Peningkatan kerentanan ekonomi dapat meningkatkan kerawanan pangan rumah tangga dan menyebabkan deprivasi keluarga. Keluarga berpenghasilan rendah cenderung menghadapi trade-off sehingga partisipasi anak di pasar tenaga kerja sangat penting karena mereka memainkan peran penting dalam kelangsungan kehidupan rumah tangga dan kebutuhan konsumsi.
Dwini mengungkapkan, “Kami menganggap pekerja anak lebih merupakan konsekuensi dari deprivasi orang tua, termasuk kerawanan pangan. Kami pun mencurigai pengalaman masa lalu orang tua mampu memengaruhi keputusan mereka saat ini. Dengan kata lain, mengalami guncangan yang tidak menyenangkan di masa lalu dapat memberikan konsekuensi seumur hidup dan membuat mereka merasa lebih rentan.”
“Penelitian bertujuan mengkaji pengaruh status ketahanan pangan orang tua terhadap pekerja anak. Kami membangun instrumen jenis difference-in-difference (DD) dari peristiwa kelaparan di Indonesia sekitar 1950 hingga 1960 untuk menetapkan identifikasi kausal,” ujarnya.
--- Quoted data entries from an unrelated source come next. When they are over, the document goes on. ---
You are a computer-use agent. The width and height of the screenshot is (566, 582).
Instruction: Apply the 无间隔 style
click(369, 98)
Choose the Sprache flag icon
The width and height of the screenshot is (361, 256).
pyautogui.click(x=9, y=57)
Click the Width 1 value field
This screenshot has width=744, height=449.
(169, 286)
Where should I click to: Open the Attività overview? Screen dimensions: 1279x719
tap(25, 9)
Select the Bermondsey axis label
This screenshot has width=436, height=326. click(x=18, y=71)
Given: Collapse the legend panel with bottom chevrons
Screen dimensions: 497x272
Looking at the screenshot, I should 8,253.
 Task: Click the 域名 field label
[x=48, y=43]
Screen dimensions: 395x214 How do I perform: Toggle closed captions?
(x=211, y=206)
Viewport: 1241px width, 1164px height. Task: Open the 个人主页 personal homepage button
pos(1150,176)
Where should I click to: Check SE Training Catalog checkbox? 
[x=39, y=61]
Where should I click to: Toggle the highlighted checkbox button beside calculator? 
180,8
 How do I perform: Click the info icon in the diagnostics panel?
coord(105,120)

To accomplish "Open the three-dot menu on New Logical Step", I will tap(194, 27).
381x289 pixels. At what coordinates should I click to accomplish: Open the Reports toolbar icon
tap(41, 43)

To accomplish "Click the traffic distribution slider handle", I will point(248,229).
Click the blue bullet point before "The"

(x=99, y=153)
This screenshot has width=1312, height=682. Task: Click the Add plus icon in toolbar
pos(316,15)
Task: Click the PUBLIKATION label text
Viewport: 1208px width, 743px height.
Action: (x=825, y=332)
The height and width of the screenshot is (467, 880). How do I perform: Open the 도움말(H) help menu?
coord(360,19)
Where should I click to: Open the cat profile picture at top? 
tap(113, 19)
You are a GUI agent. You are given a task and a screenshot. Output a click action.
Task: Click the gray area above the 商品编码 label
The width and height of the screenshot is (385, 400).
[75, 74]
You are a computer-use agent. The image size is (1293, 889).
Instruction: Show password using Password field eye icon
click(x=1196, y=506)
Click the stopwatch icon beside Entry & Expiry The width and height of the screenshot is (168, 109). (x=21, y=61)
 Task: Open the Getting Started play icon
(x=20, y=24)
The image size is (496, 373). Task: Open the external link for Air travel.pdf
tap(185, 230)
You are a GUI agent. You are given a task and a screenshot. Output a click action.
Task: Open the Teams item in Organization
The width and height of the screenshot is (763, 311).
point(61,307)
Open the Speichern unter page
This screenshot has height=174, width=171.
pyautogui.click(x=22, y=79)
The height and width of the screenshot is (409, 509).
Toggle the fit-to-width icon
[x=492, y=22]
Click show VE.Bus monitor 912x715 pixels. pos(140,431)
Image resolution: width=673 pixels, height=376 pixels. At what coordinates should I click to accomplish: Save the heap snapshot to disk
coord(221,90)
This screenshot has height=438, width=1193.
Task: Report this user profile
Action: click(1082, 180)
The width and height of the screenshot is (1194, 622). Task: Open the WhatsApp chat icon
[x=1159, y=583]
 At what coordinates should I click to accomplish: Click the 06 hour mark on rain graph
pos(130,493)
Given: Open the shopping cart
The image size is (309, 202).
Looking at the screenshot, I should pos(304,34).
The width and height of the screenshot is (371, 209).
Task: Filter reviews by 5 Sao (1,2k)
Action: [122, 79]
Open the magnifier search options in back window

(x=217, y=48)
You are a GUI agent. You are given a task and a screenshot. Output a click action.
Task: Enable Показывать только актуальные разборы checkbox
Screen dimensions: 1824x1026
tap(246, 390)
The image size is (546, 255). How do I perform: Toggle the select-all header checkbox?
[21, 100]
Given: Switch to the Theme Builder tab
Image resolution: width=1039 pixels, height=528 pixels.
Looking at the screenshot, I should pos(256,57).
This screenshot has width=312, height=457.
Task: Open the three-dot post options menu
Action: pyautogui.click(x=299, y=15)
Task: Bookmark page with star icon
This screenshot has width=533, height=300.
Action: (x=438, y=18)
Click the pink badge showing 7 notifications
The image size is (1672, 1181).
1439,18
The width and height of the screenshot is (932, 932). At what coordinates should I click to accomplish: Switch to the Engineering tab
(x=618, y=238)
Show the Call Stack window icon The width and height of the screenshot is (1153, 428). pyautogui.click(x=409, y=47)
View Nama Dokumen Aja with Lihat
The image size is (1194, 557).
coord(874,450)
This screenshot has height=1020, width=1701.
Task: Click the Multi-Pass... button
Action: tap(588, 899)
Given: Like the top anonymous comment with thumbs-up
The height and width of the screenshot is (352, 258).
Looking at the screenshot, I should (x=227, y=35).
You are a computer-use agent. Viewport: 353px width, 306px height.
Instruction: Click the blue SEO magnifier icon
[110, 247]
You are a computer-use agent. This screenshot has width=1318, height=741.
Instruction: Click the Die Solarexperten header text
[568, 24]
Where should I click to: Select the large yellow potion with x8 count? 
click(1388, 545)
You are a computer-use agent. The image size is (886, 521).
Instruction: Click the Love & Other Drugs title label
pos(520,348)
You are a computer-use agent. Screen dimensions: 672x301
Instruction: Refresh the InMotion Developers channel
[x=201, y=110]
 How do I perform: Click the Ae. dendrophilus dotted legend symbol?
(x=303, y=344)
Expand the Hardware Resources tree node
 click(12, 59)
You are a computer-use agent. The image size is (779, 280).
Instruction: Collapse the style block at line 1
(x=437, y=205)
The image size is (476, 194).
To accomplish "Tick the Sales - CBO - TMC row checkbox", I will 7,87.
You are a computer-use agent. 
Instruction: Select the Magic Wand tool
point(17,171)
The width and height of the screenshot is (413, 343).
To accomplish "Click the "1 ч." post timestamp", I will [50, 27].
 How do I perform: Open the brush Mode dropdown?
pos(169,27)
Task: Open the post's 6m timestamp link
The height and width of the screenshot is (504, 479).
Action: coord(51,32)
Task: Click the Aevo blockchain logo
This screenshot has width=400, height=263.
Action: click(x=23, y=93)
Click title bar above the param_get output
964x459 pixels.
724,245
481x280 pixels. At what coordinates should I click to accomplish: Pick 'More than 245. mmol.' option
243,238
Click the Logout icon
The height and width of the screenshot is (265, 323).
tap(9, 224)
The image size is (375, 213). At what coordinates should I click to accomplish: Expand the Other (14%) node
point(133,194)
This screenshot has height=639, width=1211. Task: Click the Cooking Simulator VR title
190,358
Penelitian empiris mengambil mikro data milik Survei Sosial Ekonomi Nasional (SUSENAS) sepanjang 2018 hingga 2020. Unit analisisnya ialah anak atau individu berusia 10—17 tahun dengan total 546.728 observasi.
Para peneliti menggunakan variabel Food Insecurity Experience Scale (FIES) dari FAO’s Voices of the Hungry (VoH). Perhitungan skor rawan pangan dengan metode rasch, semakin tinggi skor berarti semakin rawan pangan.
Lalu, peneliti mengajukan 8 pertanyaan mengenai akses pangan selama setahun terakhir untuk mengukur rawan pangan di antaranya pengalaman kecukupan makanan, makan sehat, melewatkan makan, makan lebih sedikit, kehabisan makanan, lapar, bahkan tidak makan seharian karena kekurangan sumber daya atau akses ke makanan.
Temuannya, ternyata kepala rumah tangga yang mengalami wabah kelaparan selama masa kecilnya memperoleh skor rasch lebih tinggi dalam meningkatkan kerawanan pangan, kemungkinan anak untuk bekerja tanpa dibayar, dan ketidakmampuan memenuhi kebutuhan.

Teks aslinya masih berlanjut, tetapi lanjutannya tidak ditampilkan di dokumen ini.